PRP uygulaması estetik yaklaşımla 2 amaca yönelik yapılmaktadır:

(1) Belirlenmiş bir sorunu ortadan kaldırmaya yönelik olarak (ciltte oluşmuş sarkmaların düzeltilmesi, cilt kırışıklıklarının, cilt lekelerinin giderilmesi, skar ve çatlakların giderilmesi, saç dökülmesinin durdurulması, yeni saç gelişimin uyarılması vb.)

(2) Mevcut durumu korumak, cildin zaman karşısındaki deformasyonunu önlemeye yönelik olarak.

PRP uygulaması belirli bir sorunu ortadan kaldırmaya yönelik amaçla yapılıyor ise, genel olarak 20 gün veya 1 aylık aralıklarla 2-3 seans uygulanır. Seanslar sonrasında belirlenmiş sorunlarda gözle görülür iyileşmeler beklenir.

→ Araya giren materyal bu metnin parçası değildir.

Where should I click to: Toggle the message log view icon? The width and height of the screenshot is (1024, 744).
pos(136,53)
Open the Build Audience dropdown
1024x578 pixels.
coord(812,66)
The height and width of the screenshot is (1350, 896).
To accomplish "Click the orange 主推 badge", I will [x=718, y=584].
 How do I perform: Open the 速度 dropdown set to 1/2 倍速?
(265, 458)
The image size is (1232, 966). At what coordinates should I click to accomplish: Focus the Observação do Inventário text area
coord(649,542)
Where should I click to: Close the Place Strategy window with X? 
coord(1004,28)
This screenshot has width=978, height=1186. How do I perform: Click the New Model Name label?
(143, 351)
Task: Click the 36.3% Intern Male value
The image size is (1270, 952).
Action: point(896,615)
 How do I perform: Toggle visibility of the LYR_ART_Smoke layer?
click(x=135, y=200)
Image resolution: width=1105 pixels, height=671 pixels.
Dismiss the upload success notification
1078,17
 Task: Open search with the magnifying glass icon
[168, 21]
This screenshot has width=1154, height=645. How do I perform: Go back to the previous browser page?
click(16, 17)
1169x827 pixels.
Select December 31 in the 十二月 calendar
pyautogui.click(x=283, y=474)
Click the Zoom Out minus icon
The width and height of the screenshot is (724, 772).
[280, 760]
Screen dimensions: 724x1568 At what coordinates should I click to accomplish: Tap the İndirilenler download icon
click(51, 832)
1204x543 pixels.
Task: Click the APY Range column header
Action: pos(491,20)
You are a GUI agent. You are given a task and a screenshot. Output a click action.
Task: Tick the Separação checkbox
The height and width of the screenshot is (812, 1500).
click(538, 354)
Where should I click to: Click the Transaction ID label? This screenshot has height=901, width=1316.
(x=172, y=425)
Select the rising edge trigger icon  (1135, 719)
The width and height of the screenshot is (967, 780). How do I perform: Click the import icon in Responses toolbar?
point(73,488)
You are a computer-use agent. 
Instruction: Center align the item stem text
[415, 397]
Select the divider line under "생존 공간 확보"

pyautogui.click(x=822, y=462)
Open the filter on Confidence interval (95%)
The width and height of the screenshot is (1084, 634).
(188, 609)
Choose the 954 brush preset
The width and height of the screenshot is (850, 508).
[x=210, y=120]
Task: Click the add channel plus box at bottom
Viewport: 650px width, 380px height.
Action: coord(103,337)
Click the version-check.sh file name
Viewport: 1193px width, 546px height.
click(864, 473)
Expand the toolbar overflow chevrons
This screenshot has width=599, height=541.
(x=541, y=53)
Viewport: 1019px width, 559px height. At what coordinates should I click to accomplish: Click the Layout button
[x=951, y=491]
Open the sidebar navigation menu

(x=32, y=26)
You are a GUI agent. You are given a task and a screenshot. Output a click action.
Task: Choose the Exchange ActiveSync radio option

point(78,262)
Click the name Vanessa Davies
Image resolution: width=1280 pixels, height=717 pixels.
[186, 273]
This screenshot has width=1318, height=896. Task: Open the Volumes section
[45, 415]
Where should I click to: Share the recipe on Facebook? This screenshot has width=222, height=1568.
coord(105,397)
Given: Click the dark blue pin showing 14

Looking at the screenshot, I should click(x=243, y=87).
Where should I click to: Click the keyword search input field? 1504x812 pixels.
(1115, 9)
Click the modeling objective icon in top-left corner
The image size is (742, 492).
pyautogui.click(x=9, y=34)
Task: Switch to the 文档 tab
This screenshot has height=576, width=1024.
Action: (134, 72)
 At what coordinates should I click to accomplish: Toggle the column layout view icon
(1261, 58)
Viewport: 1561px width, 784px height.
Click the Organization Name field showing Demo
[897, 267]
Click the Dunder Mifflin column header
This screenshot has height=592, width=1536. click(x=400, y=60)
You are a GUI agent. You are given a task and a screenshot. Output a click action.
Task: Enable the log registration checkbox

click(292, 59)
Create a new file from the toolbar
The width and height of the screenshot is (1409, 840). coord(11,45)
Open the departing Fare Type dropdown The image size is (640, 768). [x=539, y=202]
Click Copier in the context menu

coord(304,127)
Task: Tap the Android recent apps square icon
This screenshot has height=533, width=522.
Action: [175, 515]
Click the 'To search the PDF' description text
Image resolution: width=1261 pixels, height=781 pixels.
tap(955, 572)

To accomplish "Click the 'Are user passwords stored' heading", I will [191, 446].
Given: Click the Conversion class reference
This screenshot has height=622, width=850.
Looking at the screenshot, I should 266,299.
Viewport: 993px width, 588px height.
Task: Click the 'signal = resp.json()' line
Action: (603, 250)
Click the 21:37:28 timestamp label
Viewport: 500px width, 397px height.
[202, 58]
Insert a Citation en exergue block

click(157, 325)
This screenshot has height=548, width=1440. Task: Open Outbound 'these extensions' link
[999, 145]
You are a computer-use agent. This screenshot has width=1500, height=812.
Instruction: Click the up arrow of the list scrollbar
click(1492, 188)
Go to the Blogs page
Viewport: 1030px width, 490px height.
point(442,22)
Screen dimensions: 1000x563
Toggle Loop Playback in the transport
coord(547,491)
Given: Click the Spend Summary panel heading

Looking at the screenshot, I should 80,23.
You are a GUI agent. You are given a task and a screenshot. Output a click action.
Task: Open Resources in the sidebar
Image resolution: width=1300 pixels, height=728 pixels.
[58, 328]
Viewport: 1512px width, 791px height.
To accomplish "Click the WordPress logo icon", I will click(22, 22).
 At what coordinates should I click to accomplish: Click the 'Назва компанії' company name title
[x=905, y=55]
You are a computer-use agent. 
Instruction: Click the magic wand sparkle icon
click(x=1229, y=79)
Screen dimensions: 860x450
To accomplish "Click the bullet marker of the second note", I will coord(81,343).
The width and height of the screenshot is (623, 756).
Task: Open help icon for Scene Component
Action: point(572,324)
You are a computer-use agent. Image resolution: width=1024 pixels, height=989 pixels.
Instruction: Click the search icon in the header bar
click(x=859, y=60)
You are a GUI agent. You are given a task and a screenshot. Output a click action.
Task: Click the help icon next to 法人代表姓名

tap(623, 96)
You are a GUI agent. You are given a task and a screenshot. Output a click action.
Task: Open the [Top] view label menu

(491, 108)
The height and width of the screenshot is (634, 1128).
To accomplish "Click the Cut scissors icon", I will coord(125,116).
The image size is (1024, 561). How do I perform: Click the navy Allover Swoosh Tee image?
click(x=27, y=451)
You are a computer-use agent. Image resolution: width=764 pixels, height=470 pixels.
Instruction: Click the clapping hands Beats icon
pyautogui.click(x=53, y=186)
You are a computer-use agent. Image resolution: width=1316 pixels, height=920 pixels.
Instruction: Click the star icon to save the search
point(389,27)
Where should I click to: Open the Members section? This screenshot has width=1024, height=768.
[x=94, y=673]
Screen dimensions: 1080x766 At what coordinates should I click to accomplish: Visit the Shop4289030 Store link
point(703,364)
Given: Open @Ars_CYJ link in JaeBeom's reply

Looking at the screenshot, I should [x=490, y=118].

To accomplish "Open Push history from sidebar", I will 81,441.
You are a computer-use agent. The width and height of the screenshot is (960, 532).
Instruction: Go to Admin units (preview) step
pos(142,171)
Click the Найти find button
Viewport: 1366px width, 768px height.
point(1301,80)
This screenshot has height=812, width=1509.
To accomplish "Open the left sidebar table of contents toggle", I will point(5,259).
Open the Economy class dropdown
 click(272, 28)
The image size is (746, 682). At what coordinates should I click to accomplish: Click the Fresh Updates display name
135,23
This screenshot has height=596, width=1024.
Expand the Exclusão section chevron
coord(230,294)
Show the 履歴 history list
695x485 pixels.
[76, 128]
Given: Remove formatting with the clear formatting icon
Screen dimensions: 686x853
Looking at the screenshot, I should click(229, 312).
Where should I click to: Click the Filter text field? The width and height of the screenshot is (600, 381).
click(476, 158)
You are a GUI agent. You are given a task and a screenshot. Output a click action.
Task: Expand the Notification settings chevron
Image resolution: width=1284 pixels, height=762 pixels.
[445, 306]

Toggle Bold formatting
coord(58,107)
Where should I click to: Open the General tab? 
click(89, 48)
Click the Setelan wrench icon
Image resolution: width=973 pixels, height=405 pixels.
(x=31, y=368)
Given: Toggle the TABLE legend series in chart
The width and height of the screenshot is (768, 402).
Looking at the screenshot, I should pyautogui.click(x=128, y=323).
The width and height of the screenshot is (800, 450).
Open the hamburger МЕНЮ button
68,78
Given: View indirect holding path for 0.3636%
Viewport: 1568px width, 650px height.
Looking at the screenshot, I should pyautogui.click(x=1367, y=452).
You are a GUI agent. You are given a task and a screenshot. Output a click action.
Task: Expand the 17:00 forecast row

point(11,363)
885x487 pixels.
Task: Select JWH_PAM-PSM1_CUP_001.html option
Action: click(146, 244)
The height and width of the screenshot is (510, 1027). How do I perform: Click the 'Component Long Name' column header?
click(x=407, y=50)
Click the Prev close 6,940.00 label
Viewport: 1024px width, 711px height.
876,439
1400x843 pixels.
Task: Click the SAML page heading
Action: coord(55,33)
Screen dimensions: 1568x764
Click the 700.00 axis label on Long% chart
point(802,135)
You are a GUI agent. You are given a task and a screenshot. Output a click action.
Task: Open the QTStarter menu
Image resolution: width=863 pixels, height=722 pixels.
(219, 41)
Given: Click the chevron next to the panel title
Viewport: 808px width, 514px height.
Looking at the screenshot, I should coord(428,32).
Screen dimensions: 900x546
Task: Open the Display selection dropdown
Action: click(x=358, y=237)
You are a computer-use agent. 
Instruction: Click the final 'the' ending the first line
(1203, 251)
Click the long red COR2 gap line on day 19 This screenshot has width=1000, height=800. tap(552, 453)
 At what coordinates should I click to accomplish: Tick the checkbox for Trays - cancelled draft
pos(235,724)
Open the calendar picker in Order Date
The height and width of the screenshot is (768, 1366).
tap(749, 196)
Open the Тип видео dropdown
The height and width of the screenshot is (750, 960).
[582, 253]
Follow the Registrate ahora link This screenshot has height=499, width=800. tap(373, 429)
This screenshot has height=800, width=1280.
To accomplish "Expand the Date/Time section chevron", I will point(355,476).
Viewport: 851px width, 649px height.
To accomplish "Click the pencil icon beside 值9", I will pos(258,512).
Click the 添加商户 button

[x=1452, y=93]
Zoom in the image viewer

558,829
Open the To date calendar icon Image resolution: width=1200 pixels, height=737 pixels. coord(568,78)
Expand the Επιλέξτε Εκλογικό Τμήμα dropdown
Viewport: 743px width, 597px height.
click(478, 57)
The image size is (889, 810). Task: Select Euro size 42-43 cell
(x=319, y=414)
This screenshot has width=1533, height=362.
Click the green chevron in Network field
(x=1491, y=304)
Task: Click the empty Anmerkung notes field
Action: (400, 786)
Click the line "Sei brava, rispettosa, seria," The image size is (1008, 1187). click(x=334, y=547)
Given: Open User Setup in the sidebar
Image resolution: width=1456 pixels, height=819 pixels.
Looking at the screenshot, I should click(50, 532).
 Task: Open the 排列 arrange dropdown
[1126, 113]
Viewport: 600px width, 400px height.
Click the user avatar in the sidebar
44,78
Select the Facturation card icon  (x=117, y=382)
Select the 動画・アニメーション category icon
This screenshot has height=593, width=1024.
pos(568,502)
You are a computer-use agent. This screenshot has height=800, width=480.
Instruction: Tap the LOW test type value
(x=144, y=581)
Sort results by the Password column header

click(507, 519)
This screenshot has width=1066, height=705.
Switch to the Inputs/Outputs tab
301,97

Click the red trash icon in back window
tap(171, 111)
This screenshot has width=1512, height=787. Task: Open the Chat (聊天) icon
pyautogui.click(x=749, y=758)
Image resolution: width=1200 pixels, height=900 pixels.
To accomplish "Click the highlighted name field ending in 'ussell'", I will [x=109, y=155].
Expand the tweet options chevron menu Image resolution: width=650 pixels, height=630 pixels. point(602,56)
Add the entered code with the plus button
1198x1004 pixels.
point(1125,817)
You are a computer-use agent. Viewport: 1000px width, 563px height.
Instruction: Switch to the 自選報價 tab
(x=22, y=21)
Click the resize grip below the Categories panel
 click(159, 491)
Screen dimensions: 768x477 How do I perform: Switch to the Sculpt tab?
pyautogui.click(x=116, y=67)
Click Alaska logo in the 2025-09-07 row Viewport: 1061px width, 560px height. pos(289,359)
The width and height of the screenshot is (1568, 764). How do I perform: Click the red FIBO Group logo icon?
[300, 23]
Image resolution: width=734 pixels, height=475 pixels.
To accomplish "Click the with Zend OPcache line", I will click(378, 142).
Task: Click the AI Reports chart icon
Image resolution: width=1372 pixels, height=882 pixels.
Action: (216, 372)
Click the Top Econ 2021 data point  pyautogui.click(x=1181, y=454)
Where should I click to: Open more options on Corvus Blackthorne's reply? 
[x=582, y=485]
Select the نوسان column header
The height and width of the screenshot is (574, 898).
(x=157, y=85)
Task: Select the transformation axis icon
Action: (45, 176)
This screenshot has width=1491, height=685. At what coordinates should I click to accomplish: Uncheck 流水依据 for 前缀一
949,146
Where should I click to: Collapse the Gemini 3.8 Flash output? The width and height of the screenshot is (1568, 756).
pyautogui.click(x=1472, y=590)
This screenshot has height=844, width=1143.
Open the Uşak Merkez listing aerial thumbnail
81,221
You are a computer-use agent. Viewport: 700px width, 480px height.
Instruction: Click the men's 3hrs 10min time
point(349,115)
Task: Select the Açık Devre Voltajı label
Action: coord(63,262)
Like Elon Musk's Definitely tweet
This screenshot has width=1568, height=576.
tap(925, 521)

PRP uygulaması sonrası tedavinin etkileri uzun süreli olarak devam edecektir, etkilerin devam etmesini ve cildin zaman karşısındaki deformasyonunun önlenmesi amacıyla yılda 1 seans PRP uygulaması önerilir.

Genel tedavi protokolleri uyarında hastalara sorunların çözümü amacıyla 20 gün veya 1 aylık aralıklarla 2-3 seans PRP uygulaması sonrası, yılda 1 seans idame PRP uygulaması önerilmektedir.

PRP uygulaması herhangi bir sebepten dolayı kandaki platelet sayısının normal değerlerinin (normal değerler 150,000-450,000/ml’dir) altında olan kişilere ve kanser hastalarına yapılmaz.

Pıhtılaşma sorunu olan, kan sulandırıcı ve diğer ilaç alan kişilerin uygulama öncesi ilaç bilgilerini hekime iletmeleri gerekir.